Can you write out each of the records below, keeping every line word for word?

-- Start of DATASET EXTRACT --

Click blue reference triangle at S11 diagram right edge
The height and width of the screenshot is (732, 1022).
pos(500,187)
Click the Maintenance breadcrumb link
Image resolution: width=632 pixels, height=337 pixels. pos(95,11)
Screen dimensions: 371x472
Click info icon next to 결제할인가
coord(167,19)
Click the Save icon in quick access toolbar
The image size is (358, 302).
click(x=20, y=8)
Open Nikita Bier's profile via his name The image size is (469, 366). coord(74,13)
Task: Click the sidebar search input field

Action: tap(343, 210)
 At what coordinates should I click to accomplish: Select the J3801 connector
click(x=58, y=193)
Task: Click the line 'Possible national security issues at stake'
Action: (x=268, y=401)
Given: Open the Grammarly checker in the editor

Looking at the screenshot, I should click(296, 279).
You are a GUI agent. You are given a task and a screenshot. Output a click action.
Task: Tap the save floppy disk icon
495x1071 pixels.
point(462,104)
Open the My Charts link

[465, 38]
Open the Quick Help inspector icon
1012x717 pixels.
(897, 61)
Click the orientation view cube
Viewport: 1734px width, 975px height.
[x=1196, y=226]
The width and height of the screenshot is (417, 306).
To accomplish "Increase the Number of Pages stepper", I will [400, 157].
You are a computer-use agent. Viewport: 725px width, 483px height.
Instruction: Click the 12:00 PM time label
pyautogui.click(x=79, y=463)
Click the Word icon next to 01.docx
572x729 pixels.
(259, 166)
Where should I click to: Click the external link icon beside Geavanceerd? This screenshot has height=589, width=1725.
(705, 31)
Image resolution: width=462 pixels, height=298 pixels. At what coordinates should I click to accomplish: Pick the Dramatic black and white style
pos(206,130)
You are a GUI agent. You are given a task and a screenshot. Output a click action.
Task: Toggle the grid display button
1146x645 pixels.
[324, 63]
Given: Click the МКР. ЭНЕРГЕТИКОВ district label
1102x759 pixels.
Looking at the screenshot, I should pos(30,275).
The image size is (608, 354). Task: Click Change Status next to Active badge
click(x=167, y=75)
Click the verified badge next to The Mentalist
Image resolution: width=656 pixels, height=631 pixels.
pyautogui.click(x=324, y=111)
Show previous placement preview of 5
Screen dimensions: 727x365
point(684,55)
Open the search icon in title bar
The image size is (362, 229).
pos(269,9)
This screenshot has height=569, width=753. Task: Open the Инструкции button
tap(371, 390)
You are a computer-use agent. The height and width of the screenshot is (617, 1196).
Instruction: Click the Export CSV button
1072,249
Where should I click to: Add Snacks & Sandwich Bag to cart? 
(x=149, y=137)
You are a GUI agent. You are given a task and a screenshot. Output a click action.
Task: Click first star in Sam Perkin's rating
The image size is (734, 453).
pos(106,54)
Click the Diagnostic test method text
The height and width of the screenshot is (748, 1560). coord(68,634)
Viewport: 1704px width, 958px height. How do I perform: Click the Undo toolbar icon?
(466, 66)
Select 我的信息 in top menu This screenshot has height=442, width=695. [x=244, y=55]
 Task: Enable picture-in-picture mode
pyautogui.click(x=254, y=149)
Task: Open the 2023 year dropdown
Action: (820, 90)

-- End of DATASET EXTRACT --

#### ANSWER TO THIS TASK
Click blue reference triangle at S11 diagram right edge
The height and width of the screenshot is (732, 1022).
pos(500,187)
Click the Maintenance breadcrumb link
Image resolution: width=632 pixels, height=337 pixels. pos(95,11)
Screen dimensions: 371x472
Click info icon next to 결제할인가
coord(167,19)
Click the Save icon in quick access toolbar
The image size is (358, 302).
click(x=20, y=8)
Open Nikita Bier's profile via his name The image size is (469, 366). coord(74,13)
Task: Click the sidebar search input field

Action: tap(343, 210)
 At what coordinates should I click to accomplish: Select the J3801 connector
click(x=58, y=193)
Task: Click the line 'Possible national security issues at stake'
Action: (x=268, y=401)
Given: Open the Grammarly checker in the editor

Looking at the screenshot, I should click(296, 279).
You are a GUI agent. You are given a task and a screenshot. Output a click action.
Task: Tap the save floppy disk icon
495x1071 pixels.
point(462,104)
Open the My Charts link

[465, 38]
Open the Quick Help inspector icon
1012x717 pixels.
(897, 61)
Click the orientation view cube
Viewport: 1734px width, 975px height.
[x=1196, y=226]
The width and height of the screenshot is (417, 306).
To accomplish "Increase the Number of Pages stepper", I will [400, 157].
You are a computer-use agent. Viewport: 725px width, 483px height.
Instruction: Click the 12:00 PM time label
pyautogui.click(x=79, y=463)
Click the Word icon next to 01.docx
572x729 pixels.
(259, 166)
Where should I click to: Click the external link icon beside Geavanceerd? This screenshot has height=589, width=1725.
(705, 31)
Image resolution: width=462 pixels, height=298 pixels. At what coordinates should I click to accomplish: Pick the Dramatic black and white style
pos(206,130)
You are a GUI agent. You are given a task and a screenshot. Output a click action.
Task: Toggle the grid display button
1146x645 pixels.
[324, 63]
Given: Click the МКР. ЭНЕРГЕТИКОВ district label
1102x759 pixels.
Looking at the screenshot, I should pos(30,275).
The image size is (608, 354). Task: Click Change Status next to Active badge
click(x=167, y=75)
Click the verified badge next to The Mentalist
Image resolution: width=656 pixels, height=631 pixels.
pyautogui.click(x=324, y=111)
Show previous placement preview of 5
Screen dimensions: 727x365
point(684,55)
Open the search icon in title bar
The image size is (362, 229).
pos(269,9)
This screenshot has height=569, width=753. Task: Open the Инструкции button
tap(371, 390)
You are a computer-use agent. The height and width of the screenshot is (617, 1196).
Instruction: Click the Export CSV button
1072,249
Where should I click to: Add Snacks & Sandwich Bag to cart? 
(x=149, y=137)
You are a GUI agent. You are given a task and a screenshot. Output a click action.
Task: Click first star in Sam Perkin's rating
The image size is (734, 453).
pos(106,54)
Click the Diagnostic test method text
The height and width of the screenshot is (748, 1560). coord(68,634)
Viewport: 1704px width, 958px height. How do I perform: Click the Undo toolbar icon?
(466, 66)
Select 我的信息 in top menu This screenshot has height=442, width=695. [x=244, y=55]
 Task: Enable picture-in-picture mode
pyautogui.click(x=254, y=149)
Task: Open the 2023 year dropdown
Action: (820, 90)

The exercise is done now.